WHAT THE EXERCISE ASKS
Convert everything from the line containing "The width and" down to the line containing "pyautogui.click(x=681, y=406)" into a JSON list of strings, one string per line, leaving out blank lines.

RECORDS SHOWN
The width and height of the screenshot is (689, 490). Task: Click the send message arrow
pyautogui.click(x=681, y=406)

==

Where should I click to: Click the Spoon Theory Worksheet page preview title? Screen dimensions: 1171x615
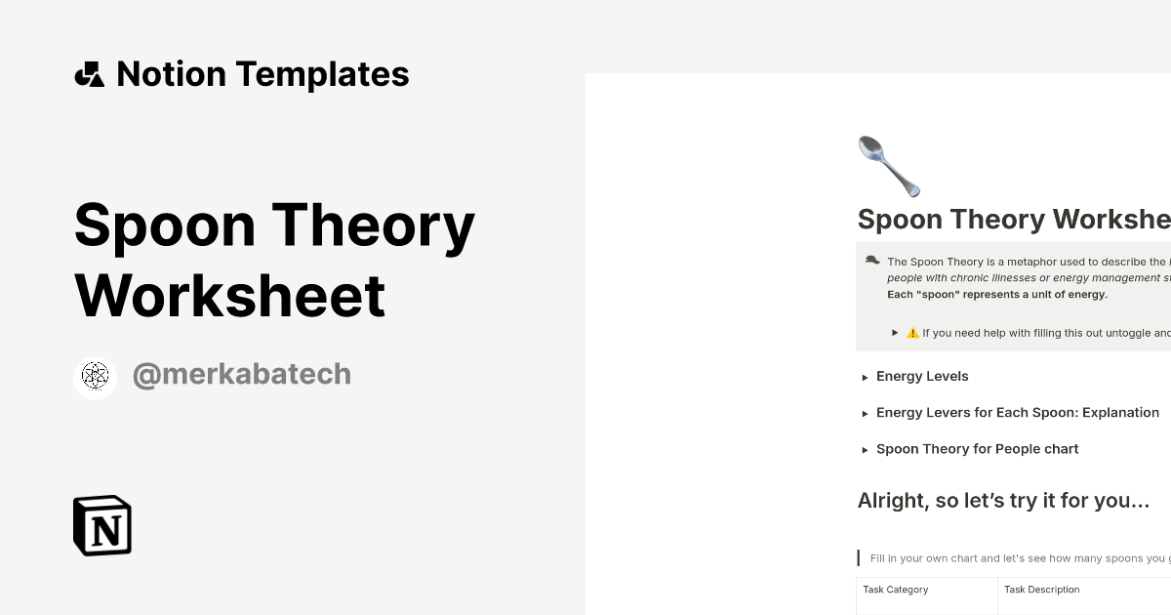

==

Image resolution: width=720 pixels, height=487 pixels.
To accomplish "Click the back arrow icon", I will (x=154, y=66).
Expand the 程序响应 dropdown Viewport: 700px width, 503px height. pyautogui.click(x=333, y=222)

OUTPUT BELOW
[
  "The width and height of the screenshot is (689, 490). Task: Click the send message arrow",
  "pyautogui.click(x=681, y=406)"
]